[This article belongs to Volume - 56, Issue - 01, 2024]
Gongcheng Kexue Yu Jishu/Advanced Engineering Science
Journal ID : AES-27-05-2024-52

Title : AN EFFICIENT DEEP LEARNING-BASED LSTM MODEL FOR CLASSIFICATION AND PREDICTION OF HEART DISEASE (HD)
Subhash Chandra Jat, Manita

Abstract :

Among the most vital components of existence is healthcare. Heart disease (HD) is a major killer in the modern world. The sickness claims the lives of countless people annually. Worldwide, 17.9 million people succumb to heart disease every year, according to the WHO. The application of image classification, in conjunction with the many HD detecting technologies and methods, might further enhance the outcomes. Thanks to developments in deep learning and machine learning, complex models for automatic early diagnosis of cardiac illnesses have been developed. This is all made feasible by the availability of large-scale data utilised for medical diagnostics. Heart disease identification using a DL method based on image classification is the goal of this research.

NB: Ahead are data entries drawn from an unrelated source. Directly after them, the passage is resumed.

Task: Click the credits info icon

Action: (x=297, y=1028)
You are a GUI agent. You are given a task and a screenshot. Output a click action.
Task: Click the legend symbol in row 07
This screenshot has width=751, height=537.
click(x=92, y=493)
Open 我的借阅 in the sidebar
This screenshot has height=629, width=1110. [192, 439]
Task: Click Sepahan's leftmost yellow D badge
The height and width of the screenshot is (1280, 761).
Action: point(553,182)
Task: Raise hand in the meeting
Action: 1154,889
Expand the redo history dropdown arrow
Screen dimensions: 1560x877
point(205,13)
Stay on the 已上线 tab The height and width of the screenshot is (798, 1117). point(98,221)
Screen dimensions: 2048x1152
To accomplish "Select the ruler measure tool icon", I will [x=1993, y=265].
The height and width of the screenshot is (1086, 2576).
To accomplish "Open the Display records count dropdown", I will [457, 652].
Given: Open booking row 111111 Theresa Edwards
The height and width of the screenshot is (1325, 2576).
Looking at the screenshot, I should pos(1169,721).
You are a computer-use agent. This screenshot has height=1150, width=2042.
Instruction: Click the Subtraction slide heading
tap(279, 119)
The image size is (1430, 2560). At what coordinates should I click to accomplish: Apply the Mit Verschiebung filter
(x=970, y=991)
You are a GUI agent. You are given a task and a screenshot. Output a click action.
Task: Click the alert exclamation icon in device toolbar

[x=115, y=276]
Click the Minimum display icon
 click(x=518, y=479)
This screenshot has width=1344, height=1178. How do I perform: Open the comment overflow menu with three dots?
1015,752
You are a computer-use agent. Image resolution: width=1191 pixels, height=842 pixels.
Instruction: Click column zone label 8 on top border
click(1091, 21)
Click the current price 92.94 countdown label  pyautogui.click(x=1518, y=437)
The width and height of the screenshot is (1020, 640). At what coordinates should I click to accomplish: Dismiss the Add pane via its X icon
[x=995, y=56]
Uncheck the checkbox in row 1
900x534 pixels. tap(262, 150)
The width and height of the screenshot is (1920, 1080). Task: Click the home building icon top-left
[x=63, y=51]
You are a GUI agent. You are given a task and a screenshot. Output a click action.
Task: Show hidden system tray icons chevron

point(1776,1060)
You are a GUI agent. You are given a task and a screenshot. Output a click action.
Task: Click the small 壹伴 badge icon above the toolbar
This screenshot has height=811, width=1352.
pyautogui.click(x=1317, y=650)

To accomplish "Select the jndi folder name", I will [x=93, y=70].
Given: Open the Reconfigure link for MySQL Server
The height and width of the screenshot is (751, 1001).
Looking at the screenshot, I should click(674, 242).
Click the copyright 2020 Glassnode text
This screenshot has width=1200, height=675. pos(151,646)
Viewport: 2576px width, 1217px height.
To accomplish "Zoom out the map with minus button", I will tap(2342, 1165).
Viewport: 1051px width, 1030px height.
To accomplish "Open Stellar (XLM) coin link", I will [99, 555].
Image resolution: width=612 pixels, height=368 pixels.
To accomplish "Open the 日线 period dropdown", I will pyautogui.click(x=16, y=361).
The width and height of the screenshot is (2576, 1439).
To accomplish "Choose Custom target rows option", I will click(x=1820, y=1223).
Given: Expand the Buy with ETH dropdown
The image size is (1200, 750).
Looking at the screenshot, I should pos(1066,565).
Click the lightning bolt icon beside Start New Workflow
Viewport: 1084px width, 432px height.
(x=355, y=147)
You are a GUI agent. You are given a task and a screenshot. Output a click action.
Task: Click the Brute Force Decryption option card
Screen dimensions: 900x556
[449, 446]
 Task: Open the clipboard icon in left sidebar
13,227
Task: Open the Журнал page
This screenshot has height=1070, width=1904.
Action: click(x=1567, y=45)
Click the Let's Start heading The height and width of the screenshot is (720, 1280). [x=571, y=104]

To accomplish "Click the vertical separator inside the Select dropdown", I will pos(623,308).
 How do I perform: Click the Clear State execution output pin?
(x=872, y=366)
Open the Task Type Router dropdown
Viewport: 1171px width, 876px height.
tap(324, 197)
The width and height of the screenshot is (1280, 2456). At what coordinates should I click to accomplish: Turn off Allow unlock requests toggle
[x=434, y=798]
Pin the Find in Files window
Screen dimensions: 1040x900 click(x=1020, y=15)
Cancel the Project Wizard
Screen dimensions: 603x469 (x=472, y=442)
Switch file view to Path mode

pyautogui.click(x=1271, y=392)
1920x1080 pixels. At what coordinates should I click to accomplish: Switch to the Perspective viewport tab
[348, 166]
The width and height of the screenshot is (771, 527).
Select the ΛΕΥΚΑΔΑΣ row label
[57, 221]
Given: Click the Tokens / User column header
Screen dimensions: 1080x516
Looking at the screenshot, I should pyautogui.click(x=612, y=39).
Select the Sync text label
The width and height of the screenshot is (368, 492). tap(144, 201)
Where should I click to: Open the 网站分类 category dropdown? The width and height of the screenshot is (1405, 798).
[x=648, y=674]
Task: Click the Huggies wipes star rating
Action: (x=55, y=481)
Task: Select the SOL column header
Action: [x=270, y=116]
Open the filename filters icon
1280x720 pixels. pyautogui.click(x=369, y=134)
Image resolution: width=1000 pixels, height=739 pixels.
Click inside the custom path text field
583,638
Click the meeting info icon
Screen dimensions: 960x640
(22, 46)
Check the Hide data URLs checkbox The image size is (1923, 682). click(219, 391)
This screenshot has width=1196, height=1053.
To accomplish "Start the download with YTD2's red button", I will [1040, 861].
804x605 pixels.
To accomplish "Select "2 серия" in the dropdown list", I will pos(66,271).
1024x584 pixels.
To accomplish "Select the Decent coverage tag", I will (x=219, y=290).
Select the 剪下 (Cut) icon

At the moment, the method of choice for image recognition classification is a deep LSTM. The proposed model is tested using the publicly available Kaggle UCI heart-disease dataset, which includes 14 characteristics and 1050 cases. The SMOTE oversampling approach was used to address the issue of this dataset's extreme imbalance. One drawback of classical methods is their inability to generalise well to data that is different from the training set. Observable differences between training and test accuracies corroborate this. Our model attained a validation accuracy of 97% when several performance measures were utilized to evaluate a proposed algorithm. These metrics included accuracy, precision, recall, and the F1 measure. A proposed architecture is shown successful by a detailed comparison of the model's accuracy with different classification algorithms utilising multiple performance metrics. The work's implementation findings propose that the proposed technique outperforms prior efforts in early HD prediction.